O historiador da arte Giulio Carlo Argan possui uma vasta obra sobre arte moderna. São livros que vão desde estudos sobre artistas ou temas específicos até grandes obras de referências que englobam longos períodos no campo das artes. O livro Imagem e persuasão: Ensaio sobre o barroco é uma coletânea de diversos artigos publicada somente em alguns países. Na tradição de grandes estudos sobre um período especifico, ou mesmo sobre a cultura que denominamos de barroca, o historiador analisa diversos aspectos: indo de grandes artistas aos mais variados suportes artísticos e suas peculiaridades dentro do barroco típico de algumas cidades italianas. Embora o livro contenha textos escritos sem a pretensão de se tornarem um livro, é possível observar que se trata de uma obra articulada, movida por uma ideia de cultura. Argan discute como foram criadas estratégias e técnicas específicas por parte daqueles artistas que se distanciavam da produção renascentista. A obra é essencial para a compreensão do barroco como um movimento artístico e histórico, podendo contribuir para um debate sobre o chamado neobarroco, que permeou o fim do século XX e início do XXI, além de servir para se pensar a cultura brasileira, que foi influenciada largamente pelo barroco europeu, mas que tingiu esse movimento com cores próprias.
GOMBRICH, Ernst Hans. Arte e ilusão: um estudo da psicologia da representação pictórica. São Paulo: Martins Fontes, 1995.
O livro Arte e ilusão: um estudo da psicologia da representação pictórica foi escrito originalmente em 1956 e foi constantemente atualizado e revisado a cada nova edição. A obra buscou pensar questões metodológicas e epistemológicas sobre a arte e a escrita de sua história, tendo como ponto de análise a questão da representação e do sujeito. Examinando diversos componentes que envolvem a representação, algumas categorias que eram negligenciadas na História da Arte ganham novas dimensões e interpretações nos textos de Gombrich. Um exemplo é a investigação minuciosa das noções de estilo e de percepção do material simbólico, para a qual o autor utiliza elementos da psicologia e da filosofia estética. Gombrich propõe um arsenal teórico a quem deseja estudar a arte como um objeto na História.
MAMMI, Lorenzo (Org.). Mario Pedrosa, Arte, Ensaios. Volume I. Rio de Janeiro: Cosac Naify, 2015.

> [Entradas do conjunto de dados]

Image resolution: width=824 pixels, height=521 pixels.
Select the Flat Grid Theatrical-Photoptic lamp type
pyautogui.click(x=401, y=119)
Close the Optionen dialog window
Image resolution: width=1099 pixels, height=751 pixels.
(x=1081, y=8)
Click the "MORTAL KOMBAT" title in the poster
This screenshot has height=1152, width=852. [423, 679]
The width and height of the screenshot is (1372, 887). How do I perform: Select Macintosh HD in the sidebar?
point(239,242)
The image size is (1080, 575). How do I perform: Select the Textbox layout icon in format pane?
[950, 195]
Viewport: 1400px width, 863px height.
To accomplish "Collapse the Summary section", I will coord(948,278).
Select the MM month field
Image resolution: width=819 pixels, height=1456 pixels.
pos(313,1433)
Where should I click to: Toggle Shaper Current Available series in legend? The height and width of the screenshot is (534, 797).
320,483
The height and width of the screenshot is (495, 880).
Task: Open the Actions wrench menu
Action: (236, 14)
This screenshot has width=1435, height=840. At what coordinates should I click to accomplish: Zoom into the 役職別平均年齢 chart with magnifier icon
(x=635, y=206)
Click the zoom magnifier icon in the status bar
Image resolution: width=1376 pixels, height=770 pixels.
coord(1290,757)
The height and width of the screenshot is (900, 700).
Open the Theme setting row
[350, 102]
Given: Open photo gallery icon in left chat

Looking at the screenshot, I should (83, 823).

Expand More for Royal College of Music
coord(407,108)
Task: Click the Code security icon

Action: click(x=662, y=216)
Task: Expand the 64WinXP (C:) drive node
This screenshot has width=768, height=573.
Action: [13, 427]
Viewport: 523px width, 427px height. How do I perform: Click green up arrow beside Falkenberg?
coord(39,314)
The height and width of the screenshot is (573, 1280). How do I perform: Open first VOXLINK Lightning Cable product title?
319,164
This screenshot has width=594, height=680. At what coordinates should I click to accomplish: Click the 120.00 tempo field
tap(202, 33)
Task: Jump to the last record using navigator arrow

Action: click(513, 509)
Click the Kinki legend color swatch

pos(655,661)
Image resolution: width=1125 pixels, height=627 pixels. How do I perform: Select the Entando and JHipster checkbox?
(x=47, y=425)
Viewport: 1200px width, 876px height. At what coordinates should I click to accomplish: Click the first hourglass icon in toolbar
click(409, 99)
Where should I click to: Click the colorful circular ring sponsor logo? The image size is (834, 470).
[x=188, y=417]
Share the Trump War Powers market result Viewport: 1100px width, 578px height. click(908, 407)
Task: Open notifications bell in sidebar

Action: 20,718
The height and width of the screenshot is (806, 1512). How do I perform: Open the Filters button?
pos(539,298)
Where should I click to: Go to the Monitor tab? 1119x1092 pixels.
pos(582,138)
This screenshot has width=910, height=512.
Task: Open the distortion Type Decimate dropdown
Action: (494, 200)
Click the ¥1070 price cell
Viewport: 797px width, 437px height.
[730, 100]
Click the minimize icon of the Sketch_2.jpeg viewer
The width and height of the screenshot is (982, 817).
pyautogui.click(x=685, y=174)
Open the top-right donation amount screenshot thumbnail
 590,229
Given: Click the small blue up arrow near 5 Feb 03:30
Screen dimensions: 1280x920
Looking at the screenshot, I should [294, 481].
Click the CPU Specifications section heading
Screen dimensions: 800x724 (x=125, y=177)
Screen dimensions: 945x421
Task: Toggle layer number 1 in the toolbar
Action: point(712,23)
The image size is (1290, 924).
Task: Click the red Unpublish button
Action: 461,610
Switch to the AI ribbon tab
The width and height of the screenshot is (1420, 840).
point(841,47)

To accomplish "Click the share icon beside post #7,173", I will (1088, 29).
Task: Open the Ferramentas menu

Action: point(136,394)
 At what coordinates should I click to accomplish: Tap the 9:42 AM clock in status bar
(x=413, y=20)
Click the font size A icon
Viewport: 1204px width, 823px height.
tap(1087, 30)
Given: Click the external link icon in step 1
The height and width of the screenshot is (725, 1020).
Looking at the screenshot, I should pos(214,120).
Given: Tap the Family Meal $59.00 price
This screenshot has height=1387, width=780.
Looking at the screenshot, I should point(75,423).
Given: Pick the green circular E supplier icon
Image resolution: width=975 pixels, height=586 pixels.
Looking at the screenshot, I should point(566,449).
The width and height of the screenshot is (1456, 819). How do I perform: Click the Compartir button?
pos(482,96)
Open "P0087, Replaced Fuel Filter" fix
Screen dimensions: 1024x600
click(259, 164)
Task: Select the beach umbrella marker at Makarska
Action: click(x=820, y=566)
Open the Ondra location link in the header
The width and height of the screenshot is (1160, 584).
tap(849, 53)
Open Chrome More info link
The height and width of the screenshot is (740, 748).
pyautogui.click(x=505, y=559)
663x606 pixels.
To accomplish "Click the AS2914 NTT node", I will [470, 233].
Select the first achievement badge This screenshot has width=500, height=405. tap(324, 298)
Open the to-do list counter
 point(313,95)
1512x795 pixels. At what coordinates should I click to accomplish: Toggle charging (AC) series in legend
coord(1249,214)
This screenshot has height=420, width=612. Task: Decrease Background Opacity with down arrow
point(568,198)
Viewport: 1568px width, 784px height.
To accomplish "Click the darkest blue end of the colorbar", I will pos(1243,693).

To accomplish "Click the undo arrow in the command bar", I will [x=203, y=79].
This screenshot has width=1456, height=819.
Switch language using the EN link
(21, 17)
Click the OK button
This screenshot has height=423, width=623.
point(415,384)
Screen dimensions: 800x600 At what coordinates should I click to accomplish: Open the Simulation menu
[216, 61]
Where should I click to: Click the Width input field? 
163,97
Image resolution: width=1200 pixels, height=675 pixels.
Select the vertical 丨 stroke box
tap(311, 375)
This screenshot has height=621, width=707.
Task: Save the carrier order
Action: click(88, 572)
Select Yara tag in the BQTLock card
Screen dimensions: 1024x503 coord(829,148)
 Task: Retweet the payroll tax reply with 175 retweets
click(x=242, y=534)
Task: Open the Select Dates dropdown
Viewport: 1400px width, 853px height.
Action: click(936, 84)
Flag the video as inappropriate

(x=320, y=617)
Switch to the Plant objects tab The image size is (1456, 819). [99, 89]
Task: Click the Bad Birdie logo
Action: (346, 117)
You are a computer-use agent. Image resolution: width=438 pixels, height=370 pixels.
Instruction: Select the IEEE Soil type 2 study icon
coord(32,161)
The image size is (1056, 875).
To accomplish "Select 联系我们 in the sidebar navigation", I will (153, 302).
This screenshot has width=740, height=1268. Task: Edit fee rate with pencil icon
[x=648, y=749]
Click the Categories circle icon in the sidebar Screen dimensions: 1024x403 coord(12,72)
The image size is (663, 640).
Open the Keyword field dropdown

> [Tarefas]
1/ Transforme em lista numerada tudo o que vai da linha da listagem que contém "Click the zoom" até a linha que contém "click(409, 99)", incluindo as duas e deixando de fora as linhas em branco.
2/ Dê sequência ao texto sobre livros de história da arte a partir do ponto em que ele termina.

> [Resultados]
1/
1. Click the zoom magnifier icon in the status bar
2. Image resolution: width=1376 pixels, height=770 pixels.
3. coord(1290,757)
4. The height and width of the screenshot is (900, 700).
5. Open the Theme setting row
6. [350, 102]
7. Given: Open photo gallery icon in left chat
8. Looking at the screenshot, I should (83, 823).
9. Expand More for Royal College of Music
10. coord(407,108)
11. Task: Click the Code security icon
12. Action: click(x=662, y=216)
13. Task: Expand the 64WinXP (C:) drive node
14. This screenshot has width=768, height=573.
15. Action: [13, 427]
16. Viewport: 523px width, 427px height. How do I perform: Click green up arrow beside Falkenberg?
17. coord(39,314)
18. The height and width of the screenshot is (573, 1280). How do I perform: Open first VOXLINK Lightning Cable product title?
19. 319,164
20. This screenshot has width=594, height=680. At what coordinates should I click to accomplish: Click the 120.00 tempo field
21. tap(202, 33)
22. Task: Jump to the last record using navigator arrow
23. Action: click(513, 509)
24. Click the Kinki legend color swatch
25. pos(655,661)
26. Image resolution: width=1125 pixels, height=627 pixels. How do I perform: Select the Entando and JHipster checkbox?
27. (x=47, y=425)
28. Viewport: 1200px width, 876px height. At what coordinates should I click to accomplish: Click the first hourglass icon in toolbar
29. click(409, 99)

2/
Organizado pelo professor Lorenzo Mammi e publicado no ano de 2015, não se trata de um livro de História de Arte strictu sensu, mas uma coletânea que reúne textos ensaísticos de Mario Pedrosa, que foi um dos maiores críticos de arte do Brasil. A obra pode ser utilizada como um importante instrumento de investigação e conhecimento da história da arte brasileira no século XX. Percorrendo um longo período que vai de 1933 a 1978 e tendo como enfoque as artes visuais, Mammi transita pelas nuances dos mais diversos movimentos artísticos da história brasileira. A estruturação diacrônica da obra permite a observação de como determinados pontos de vista do crítico foram se transformando com o passar dos anos. Um exemplo é como Pedrosa passou de um defensor de uma arte engajada ao realismo soviético para uma visão calcada em uma arte plural, múltipla e libertária. Por fim, o livro faz um debate fundamental para pensar como arte e realidade, dois conceitos de complexa definição, se cruzam em determinados momentos no Brasil do século XX.
PANOFSKY, Erwin. Estudos de iconologia: temas humanísticos na arte do renascimento. Lisboa: Editorial Estampa, 1995.
O livro é um excelente estudo de História da Arte sobre o Renascimento e, sobretudo, revela de forma analítica o que vem a ser a metodologia de investigação a partir da iconologia. A proposta de Panofsky é pensar o conteúdo temático das obras de arte como eixo central de análise em contraposição às características formais. Para isto, ele cria uma sofisticada rede de critérios que devem ser levados em consideração pelo historiador da arte no momento de criticar e avaliar o seu objeto. Atualmente, seu trabalho tem sido criticado por uma historiografia que vê problemas em possíveis usos de seu método para alguns objetos, ou pela pouca atenção que ele dá à materialidade da obra. A despeito de tais críticas, o texto de Panofsky oferece uma reflexão ainda muito importante no campo da História da Arte.
Como citar essa bibliografia comentada
TAVEIRA, Carlos Vinícius da Silva. História da Arte: uma introdução historiográfica. (Bibliografia Comentada). In: Café História – história feita com cliques. Disponível em: https://www.cafehistoria.com.br/historia-da-arte-introducao. Publicado em: 24 Jul. 2017. Acesso: [informar data].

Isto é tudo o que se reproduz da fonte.